PROVIDED INFORMATION:
※ ※ ※

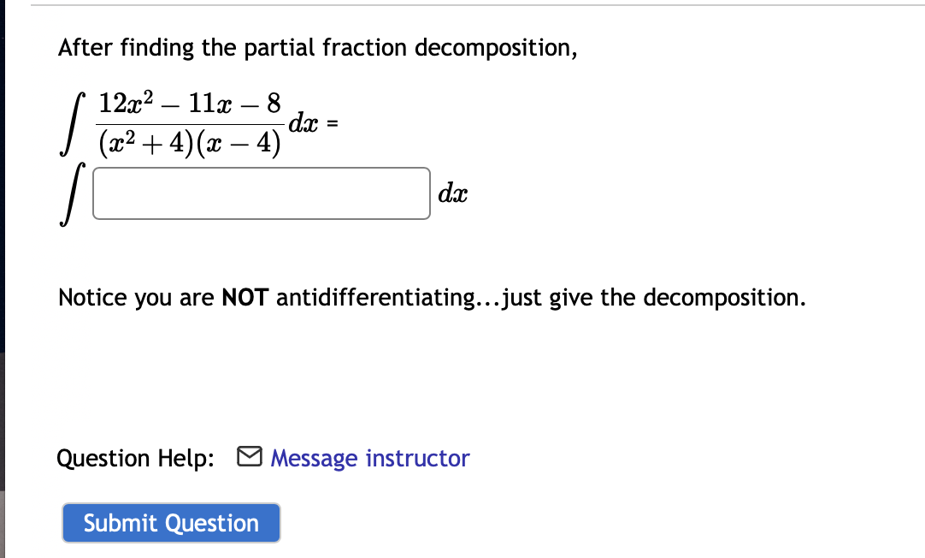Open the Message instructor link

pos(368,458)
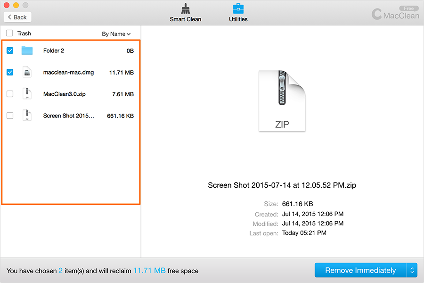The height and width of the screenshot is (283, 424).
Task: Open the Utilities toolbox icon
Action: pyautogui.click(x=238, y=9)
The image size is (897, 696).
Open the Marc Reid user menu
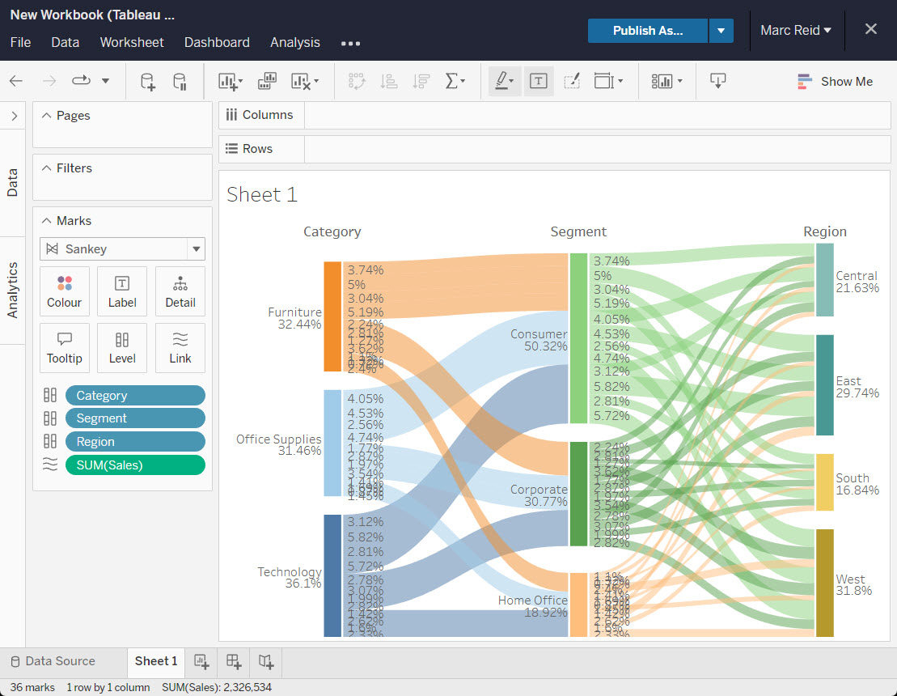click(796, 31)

※ ※ ※

Could you convert the rows from the line containing "The image size is (897, 696)." through the end of the rows, both included, into a two-column CSV with the headers request and answer? Put one line per row, quote each field, replace line breaks with spaces, and leave out the pictures.

request,answer
"The image size is (897, 696). Open the Marc Reid user menu","click(796, 31)"